Data shown:
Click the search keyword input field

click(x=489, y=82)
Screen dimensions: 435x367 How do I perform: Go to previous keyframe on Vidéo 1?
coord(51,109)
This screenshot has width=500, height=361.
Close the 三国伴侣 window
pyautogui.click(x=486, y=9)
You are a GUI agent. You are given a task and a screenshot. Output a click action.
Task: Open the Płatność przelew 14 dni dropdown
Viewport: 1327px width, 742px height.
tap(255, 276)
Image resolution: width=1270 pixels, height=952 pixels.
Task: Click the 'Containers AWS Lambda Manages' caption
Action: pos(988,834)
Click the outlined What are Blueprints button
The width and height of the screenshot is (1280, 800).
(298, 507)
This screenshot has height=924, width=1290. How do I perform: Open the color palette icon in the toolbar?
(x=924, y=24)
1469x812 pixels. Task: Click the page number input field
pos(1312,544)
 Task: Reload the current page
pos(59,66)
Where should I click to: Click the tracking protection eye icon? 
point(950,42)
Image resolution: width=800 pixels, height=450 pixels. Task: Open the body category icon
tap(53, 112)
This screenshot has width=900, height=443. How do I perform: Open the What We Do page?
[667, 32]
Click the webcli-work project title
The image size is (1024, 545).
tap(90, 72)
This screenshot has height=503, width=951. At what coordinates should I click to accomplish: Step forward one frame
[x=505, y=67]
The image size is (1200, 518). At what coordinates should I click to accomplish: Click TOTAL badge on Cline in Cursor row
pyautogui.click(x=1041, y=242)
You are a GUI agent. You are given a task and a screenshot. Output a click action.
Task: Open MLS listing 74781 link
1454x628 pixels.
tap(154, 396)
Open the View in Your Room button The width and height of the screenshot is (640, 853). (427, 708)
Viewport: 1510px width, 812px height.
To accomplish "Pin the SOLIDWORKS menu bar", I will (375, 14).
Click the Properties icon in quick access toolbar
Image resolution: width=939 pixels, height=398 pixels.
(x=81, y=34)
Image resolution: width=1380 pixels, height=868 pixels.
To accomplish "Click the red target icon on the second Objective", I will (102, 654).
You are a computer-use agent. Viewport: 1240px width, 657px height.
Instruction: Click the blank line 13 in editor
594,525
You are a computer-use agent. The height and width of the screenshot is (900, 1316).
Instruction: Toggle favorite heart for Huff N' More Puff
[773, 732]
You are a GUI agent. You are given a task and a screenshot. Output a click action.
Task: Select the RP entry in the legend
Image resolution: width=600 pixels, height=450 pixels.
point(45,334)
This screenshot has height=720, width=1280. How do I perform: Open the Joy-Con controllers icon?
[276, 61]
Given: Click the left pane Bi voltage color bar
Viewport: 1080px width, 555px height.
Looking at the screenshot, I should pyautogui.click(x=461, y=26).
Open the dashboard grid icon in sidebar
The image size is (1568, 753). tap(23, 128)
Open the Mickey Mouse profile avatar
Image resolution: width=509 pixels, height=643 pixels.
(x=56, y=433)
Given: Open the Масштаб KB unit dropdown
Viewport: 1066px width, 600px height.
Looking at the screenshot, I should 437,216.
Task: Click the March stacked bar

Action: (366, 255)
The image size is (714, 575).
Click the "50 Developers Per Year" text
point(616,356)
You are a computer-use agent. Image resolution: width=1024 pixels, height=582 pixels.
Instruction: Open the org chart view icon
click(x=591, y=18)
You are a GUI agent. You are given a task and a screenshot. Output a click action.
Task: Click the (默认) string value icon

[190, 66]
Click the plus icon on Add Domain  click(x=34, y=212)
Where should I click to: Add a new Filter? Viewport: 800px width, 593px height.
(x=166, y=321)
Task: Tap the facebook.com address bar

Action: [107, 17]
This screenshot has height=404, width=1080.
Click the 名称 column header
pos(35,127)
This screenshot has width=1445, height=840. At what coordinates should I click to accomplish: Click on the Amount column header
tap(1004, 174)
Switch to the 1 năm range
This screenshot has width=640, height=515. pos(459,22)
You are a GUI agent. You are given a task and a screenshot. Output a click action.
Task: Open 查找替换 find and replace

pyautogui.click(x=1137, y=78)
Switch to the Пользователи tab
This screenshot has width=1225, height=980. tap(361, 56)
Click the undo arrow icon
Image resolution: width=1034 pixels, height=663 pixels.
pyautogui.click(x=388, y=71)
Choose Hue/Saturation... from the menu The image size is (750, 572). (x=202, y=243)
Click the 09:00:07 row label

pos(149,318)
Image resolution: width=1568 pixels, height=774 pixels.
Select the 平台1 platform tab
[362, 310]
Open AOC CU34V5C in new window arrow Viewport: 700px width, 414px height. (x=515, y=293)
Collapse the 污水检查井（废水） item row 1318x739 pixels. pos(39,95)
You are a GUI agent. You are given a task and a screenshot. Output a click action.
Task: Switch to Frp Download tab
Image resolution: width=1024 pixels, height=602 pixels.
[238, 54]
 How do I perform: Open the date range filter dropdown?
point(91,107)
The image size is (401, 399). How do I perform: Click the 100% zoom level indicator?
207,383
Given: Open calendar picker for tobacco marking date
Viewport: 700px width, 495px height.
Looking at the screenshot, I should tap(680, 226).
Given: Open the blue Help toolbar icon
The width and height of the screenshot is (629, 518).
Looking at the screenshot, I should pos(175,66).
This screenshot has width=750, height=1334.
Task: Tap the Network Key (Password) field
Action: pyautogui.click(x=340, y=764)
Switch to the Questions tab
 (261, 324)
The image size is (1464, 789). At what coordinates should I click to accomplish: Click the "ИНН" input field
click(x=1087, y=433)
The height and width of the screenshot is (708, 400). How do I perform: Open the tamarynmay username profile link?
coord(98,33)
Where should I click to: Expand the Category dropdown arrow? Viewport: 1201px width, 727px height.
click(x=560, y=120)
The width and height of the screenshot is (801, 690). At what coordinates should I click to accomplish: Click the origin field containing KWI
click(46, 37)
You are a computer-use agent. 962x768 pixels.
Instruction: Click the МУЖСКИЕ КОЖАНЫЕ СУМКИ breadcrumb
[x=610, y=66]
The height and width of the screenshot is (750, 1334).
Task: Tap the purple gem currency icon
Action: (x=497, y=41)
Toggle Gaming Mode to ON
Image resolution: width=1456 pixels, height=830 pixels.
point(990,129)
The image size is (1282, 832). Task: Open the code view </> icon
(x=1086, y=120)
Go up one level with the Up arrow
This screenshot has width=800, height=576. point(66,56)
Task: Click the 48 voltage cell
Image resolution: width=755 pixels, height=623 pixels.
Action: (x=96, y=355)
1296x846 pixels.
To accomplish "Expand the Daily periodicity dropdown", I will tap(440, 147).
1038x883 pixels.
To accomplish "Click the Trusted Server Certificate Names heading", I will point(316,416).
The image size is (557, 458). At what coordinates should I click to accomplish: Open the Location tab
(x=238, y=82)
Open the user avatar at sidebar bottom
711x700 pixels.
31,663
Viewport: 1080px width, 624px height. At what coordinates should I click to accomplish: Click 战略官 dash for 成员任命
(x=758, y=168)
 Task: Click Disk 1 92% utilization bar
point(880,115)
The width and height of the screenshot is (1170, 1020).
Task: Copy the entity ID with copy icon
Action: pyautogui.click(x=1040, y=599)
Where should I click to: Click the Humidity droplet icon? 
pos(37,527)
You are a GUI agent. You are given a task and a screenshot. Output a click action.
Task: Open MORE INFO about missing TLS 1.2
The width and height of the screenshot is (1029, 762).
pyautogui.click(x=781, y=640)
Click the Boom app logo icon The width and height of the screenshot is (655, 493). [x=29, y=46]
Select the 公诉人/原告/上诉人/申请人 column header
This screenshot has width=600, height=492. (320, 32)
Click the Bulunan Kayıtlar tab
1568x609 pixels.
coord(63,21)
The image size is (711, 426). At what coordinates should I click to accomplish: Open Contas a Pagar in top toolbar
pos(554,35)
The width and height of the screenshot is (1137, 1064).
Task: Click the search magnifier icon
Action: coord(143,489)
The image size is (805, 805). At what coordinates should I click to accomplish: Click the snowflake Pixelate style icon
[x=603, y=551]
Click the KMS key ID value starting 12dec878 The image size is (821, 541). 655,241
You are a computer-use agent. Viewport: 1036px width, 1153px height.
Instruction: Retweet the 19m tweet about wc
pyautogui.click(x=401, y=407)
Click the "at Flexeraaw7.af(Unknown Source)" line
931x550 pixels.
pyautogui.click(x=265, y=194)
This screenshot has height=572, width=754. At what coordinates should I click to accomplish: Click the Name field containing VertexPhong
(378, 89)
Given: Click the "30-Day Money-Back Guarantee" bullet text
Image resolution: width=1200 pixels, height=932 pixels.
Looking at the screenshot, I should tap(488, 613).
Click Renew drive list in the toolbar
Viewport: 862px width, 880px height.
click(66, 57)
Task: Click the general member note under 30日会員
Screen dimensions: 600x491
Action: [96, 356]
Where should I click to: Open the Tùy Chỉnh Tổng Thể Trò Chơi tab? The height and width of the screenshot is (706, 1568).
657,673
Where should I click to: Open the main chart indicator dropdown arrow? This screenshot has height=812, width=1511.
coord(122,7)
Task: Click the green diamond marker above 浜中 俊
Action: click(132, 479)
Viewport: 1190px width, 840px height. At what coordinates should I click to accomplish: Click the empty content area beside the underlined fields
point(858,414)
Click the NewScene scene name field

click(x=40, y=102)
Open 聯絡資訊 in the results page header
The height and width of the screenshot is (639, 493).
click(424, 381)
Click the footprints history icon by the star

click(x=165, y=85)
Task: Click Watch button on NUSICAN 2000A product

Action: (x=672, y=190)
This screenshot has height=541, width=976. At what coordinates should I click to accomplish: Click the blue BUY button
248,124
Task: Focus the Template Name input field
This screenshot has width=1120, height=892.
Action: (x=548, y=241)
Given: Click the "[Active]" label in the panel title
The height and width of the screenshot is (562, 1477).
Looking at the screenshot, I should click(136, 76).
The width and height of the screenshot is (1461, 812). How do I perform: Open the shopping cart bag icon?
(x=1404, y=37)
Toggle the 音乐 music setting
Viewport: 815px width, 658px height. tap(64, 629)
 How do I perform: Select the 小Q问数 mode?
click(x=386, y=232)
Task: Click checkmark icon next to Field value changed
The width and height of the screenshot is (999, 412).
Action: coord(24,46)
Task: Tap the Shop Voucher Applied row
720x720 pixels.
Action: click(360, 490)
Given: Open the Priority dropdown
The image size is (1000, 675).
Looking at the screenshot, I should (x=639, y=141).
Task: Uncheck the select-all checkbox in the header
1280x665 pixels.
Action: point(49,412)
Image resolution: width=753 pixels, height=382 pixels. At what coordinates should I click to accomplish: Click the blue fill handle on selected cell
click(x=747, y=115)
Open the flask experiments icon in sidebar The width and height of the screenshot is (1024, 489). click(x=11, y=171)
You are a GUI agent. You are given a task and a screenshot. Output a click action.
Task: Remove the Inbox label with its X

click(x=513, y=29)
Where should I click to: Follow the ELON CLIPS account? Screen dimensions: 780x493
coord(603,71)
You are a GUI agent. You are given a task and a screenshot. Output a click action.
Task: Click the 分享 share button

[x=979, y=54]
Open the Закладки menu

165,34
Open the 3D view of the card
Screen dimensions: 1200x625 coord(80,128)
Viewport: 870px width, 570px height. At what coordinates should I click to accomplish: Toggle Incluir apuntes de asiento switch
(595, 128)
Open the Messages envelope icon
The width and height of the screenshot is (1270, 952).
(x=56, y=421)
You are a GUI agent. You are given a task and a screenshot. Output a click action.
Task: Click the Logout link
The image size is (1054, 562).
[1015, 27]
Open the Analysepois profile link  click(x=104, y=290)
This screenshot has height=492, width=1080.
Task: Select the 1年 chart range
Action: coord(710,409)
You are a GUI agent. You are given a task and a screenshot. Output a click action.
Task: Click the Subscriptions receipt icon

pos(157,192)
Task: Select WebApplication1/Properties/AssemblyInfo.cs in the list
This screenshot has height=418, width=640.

What the task requires:
Quote the listing above, but only from the line that shows "1280x665 pixels." through the line that shows "Open the flask".

Written reply:
1280x665 pixels.
Action: point(49,412)
Image resolution: width=753 pixels, height=382 pixels. At what coordinates should I click to accomplish: Click the blue fill handle on selected cell
click(x=747, y=115)
Open the flask experiments icon in sidebar The width and height of the screenshot is (1024, 489). click(x=11, y=171)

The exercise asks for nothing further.